[Stored records]

Start of Block

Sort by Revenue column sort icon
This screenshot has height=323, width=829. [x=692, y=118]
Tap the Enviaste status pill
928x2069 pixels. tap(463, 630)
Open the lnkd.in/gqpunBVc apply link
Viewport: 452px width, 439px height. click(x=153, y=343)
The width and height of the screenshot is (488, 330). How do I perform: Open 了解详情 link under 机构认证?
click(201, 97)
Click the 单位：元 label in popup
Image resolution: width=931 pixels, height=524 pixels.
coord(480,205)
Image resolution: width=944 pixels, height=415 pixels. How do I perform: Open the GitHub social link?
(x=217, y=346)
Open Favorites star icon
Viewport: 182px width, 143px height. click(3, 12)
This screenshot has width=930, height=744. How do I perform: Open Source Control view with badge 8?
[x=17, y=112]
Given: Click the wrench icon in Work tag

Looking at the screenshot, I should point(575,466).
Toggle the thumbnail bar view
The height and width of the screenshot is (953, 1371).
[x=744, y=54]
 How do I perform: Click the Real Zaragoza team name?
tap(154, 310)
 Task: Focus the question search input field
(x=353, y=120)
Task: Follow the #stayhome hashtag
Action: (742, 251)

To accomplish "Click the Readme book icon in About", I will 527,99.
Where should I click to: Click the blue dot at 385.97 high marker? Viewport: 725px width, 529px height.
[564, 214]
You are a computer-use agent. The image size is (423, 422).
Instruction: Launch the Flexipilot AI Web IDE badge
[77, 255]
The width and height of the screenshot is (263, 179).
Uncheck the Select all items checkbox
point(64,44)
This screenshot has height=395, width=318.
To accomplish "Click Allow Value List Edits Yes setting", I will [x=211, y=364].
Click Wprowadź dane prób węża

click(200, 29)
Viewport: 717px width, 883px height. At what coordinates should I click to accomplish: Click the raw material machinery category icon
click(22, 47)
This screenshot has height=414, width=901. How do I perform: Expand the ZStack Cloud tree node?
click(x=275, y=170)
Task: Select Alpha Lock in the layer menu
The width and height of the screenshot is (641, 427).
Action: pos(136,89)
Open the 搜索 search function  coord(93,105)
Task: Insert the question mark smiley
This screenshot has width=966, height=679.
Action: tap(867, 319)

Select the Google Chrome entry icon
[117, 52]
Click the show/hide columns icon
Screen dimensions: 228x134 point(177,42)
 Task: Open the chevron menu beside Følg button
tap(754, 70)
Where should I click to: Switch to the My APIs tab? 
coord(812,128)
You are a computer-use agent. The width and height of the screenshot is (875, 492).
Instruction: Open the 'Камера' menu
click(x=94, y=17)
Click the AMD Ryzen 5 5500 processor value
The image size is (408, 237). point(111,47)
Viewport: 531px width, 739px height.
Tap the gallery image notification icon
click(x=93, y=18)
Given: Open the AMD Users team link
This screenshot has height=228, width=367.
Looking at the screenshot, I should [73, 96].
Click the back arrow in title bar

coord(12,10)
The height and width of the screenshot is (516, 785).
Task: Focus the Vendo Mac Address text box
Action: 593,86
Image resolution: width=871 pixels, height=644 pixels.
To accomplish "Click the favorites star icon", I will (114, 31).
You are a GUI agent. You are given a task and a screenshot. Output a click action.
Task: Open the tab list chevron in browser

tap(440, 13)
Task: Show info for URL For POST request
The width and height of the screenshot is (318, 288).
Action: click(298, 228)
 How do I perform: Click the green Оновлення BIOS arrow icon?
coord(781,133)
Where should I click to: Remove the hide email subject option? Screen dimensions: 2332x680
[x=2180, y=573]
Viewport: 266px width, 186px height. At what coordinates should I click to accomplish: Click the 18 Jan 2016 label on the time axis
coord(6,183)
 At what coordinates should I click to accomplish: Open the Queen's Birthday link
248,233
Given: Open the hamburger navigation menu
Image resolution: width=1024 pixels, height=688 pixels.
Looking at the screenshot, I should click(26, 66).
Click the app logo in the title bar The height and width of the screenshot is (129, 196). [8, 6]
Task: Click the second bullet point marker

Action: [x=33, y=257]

End of Block

__Task instructions__. Looking through the entries, count the lines that hold the word "agent" and state that count alone.

__Your response__. 3